From A Concise History of Romania (Cambridge Concise Histories), by Keith Hitchins (Cambridge, 2014), Kindle Loc. 1018-1031:
The Habsburgs in Transylvania were confronted by institutions and mentalities that slowed the absorption of the principality into the general structures of the empire. To succeed, then, they would have to undermine those autonomies that had arisen since the era of settlement by the Hungarians, Saxons, and Szeklers and had taken form in the so-called Union of the Three Nations in 1438. The Union evolved into a monopoly of power and privilege imposed by the Hungarian nobility, the Saxon urban patriciate, and the upper classes among the Szeklers. They were the three nations. Social class, not ethnicity, determined membership, and, thus, the masses of Hungarian, Saxon, and Szekler peasants and others were excluded. The three nations in the fifteenth century were, naturally, Roman Catholic, but in the sixteenth century the Protestant Reformation made many converts among the Hungarians (Calvinist and Unitarian), Saxons (Lutheran), and Szeklers (Calvinist). The new Protestants and the remaining Roman Catholics eventually reached an understanding, and adherence to one of their churches became a condition of political privilege, that is, of membership in one of the nations. The three nations and four churches formed the backbone of Transylvania’s autonomy when the Habsburgs arrived. The Romanians, who composed perhaps half the population of Transylvania in the early eighteenth century, were not a part of this system. They were excluded because they were Orthodox and overwhelmingly peasant.

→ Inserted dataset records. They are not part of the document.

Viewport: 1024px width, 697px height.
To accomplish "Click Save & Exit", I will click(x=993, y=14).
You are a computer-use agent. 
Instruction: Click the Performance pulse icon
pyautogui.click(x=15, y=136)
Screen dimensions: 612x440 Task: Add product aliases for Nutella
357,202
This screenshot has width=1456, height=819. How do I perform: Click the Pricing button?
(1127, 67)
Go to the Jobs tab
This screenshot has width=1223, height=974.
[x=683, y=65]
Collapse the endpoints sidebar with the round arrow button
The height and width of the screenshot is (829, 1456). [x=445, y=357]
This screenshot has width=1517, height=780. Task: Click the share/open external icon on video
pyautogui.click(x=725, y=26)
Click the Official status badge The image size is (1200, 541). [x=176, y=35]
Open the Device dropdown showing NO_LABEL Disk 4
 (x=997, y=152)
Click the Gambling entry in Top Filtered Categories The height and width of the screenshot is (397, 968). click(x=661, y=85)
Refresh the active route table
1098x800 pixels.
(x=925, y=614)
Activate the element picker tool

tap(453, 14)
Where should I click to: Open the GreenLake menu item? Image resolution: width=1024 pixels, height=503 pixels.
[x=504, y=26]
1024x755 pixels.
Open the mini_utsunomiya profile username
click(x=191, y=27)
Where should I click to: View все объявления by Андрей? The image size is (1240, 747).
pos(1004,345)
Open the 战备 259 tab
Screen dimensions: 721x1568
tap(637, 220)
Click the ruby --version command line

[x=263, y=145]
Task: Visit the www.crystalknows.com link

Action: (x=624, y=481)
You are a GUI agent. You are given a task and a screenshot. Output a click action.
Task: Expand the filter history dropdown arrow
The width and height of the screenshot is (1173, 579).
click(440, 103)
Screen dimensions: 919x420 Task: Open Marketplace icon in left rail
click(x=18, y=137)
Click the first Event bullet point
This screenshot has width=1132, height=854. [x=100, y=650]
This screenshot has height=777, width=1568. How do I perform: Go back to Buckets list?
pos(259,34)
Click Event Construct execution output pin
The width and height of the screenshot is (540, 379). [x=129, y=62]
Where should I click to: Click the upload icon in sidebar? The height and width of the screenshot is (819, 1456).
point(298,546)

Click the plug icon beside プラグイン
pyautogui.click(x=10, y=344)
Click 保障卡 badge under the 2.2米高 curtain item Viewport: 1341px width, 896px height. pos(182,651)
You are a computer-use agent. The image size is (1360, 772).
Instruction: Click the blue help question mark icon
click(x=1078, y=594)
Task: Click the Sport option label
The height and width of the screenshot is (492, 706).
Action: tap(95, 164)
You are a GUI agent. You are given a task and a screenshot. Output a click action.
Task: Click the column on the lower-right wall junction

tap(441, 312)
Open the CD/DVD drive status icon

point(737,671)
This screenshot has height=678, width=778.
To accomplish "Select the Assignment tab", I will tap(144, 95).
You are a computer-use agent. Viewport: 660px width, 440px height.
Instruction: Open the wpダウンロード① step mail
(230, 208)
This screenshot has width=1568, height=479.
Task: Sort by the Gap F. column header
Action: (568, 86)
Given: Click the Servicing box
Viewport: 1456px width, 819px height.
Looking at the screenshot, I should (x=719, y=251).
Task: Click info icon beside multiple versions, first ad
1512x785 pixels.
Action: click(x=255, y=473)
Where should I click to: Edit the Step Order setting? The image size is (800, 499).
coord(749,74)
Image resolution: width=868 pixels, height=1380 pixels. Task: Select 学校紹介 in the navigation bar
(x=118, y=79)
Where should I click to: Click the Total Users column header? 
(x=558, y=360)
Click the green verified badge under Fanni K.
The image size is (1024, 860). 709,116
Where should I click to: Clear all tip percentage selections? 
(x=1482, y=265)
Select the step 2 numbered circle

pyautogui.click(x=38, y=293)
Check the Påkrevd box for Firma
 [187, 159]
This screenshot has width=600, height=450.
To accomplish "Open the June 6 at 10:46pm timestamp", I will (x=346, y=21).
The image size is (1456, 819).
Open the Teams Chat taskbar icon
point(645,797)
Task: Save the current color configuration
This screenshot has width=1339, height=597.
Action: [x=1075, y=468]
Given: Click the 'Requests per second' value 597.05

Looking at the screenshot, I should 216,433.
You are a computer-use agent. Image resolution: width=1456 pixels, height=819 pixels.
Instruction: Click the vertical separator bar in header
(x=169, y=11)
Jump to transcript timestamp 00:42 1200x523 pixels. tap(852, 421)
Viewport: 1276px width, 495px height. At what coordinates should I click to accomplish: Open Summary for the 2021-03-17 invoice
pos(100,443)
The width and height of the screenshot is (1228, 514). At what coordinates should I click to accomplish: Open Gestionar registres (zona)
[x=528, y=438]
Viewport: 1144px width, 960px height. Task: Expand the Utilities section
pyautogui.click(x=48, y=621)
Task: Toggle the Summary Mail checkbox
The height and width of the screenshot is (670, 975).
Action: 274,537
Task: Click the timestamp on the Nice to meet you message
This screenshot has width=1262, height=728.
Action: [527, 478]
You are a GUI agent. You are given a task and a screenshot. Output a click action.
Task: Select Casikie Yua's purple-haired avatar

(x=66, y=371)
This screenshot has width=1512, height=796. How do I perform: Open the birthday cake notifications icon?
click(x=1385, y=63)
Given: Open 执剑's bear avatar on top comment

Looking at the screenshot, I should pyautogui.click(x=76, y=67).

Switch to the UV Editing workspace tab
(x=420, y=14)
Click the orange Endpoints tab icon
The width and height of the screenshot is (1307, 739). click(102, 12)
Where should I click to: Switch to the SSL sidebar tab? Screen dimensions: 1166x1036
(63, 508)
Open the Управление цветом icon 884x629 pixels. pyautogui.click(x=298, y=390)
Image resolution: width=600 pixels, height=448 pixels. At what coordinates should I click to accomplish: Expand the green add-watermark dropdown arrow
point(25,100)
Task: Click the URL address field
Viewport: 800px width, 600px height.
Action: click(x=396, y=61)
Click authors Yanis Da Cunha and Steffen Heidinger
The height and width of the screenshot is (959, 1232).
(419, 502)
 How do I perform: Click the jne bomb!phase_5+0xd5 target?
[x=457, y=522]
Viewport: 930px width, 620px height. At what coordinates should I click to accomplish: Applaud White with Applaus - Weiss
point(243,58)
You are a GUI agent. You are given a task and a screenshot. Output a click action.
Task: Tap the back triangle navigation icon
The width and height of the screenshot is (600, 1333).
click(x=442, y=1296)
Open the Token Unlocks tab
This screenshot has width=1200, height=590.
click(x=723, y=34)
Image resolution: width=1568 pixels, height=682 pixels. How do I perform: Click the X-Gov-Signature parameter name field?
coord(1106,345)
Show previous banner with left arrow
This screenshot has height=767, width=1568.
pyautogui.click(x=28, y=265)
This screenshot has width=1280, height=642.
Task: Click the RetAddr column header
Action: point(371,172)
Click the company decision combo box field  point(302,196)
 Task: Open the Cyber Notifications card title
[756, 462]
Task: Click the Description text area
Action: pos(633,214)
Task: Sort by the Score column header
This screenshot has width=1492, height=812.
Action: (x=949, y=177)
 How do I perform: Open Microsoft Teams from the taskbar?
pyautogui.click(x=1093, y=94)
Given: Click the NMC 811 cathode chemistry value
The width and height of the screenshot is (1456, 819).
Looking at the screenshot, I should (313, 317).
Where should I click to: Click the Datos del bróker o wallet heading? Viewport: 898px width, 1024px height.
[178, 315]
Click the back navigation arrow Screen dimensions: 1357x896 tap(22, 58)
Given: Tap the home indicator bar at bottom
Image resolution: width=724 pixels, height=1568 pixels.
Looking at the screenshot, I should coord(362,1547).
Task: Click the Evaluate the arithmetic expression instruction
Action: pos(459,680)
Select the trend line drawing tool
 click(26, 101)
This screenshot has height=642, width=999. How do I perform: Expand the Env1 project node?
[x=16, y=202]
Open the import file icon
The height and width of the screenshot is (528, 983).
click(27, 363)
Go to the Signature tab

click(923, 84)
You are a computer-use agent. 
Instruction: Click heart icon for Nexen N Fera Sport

During these centuries the Romanian Orthodox Church had led a precarious existence as merely tolerated by the three nations, but had, nonetheless, been able to maintain an administrative organization and a hierarchy presided over by a Metropolitan in the sixteenth and seventeenth centuries. In the seventeenth century the church was subject to heavy pressure from the Calvinist princes who were determined to convert the Orthodox clergy and faithful to Calvinism.